Fairbairn’s model helps explain why individuals may remain attached to abusive partners or repeat self-destructive relational patterns – or remain convinced that a childhood dominated by unhealthy parenting is actually idyllic. The splitting defence and dissociation allow the person to avoid conscious awareness of the pain, but the internalised dynamics continue to shape behaviour and emotional life. This is why so many clients will say, ‘I don’t know why I keep doing this, but…’
Greenberg & Mitchell wrote: “The child needs the parent so he integrates his relations with him on a suffering masochistic basis…The emptier the real exchange, the greater his devotion to the promising yet depriving features of his parents which he has internalised and seeks within... The individual’s perception of reality is filtered through these sub-selves or part-object identifications, and all the world becomes a stage on which to act out or re-enact these powerful internal object relationships.”
Now we can see human behaviour, no matter how futile or self-destructive it can be, as ‘a desperate attempt to salvage attachment to frustrating but needed objects, real or internalised.’ (Celani). And desperate is the word: it creates a longing for an object to love and be loved by, to see and be seen by. Fairbairn originally termed splitting as The Moral Defence, where the individual blamed the self for the failure of the object.

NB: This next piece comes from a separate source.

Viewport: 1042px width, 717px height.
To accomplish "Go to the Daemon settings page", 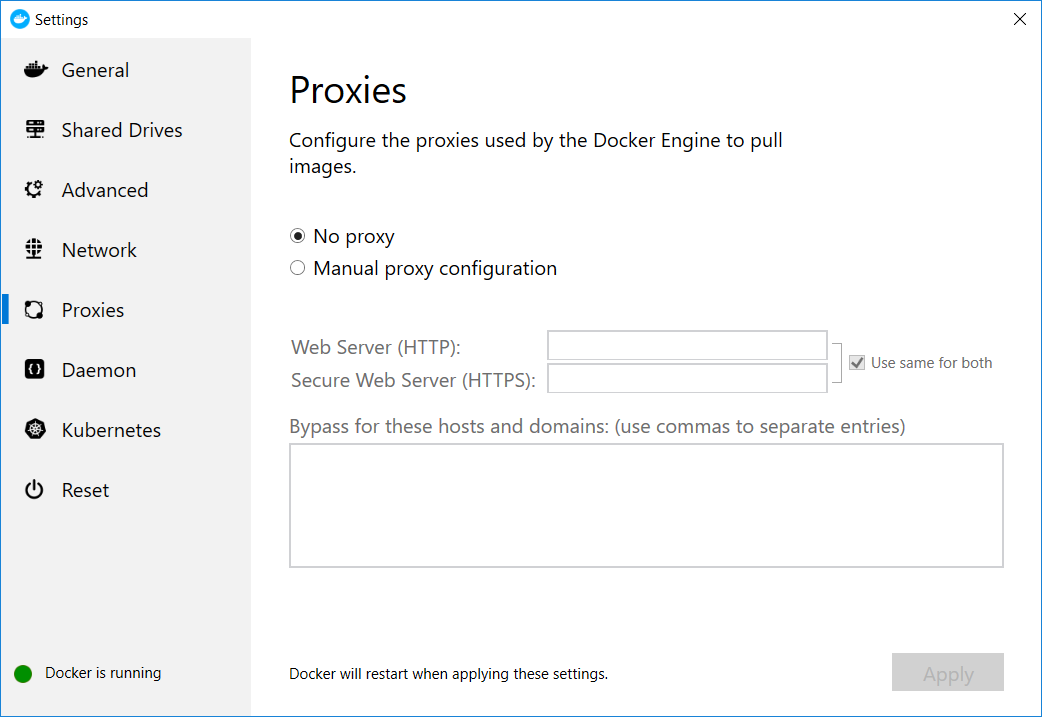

It is perhaps now easier to see why abuse in relationships is so insidious. It acts on patterns already present but unconscious. So where a partner is caring and romantic one day and cold or abusive the next, the promise of love feels always just within reach. The small acts of kindness or love can seem bigger than they really are because although they occur infrequently, they tap into the hope of something different.
The abused or neglected child works so hard to maintain the parents’ positive image that you can see how this might translate in adulthood not only to toleration of abuse but actually sometimes an effort to be the abuser’s healer or saviour.
It’s also not a big leap to see how the child who concludes that they are bad instead of facing into their parents’ cruelty could become the adults who feels like they deserve the abuse – and the abusive partner will, of course, exploit that.
As relational therapists, our role is to provide the relationship and environment that makes it psychologically safe for the client to see clearly, to drop their defences, to experience and move through the pain of the reality, and to find compassion for themselves as both child and adult, and to try and help them break those patterns of relating that have dominated for so long.
A final note for therapists and trainees: Fairbairn has a lot to offer, I think. However, his writing is not always easy to follow, and nor are his theoretical proclamations always consistent and uncontradictory. Fortunately, someone with considerably more brains and patience than I possess has deciphered his work: I heartily recommend David Celani’s ‘Fairbairn’s Object Relations Theory in the Clinical Setting’, which is a brilliant explanation of his work and its relevance. I note he has written a subsequent book – ‘Ronald Fairbairn: a Contemporary Introduction’, which I haven’t read but I imagine is similarly valuable.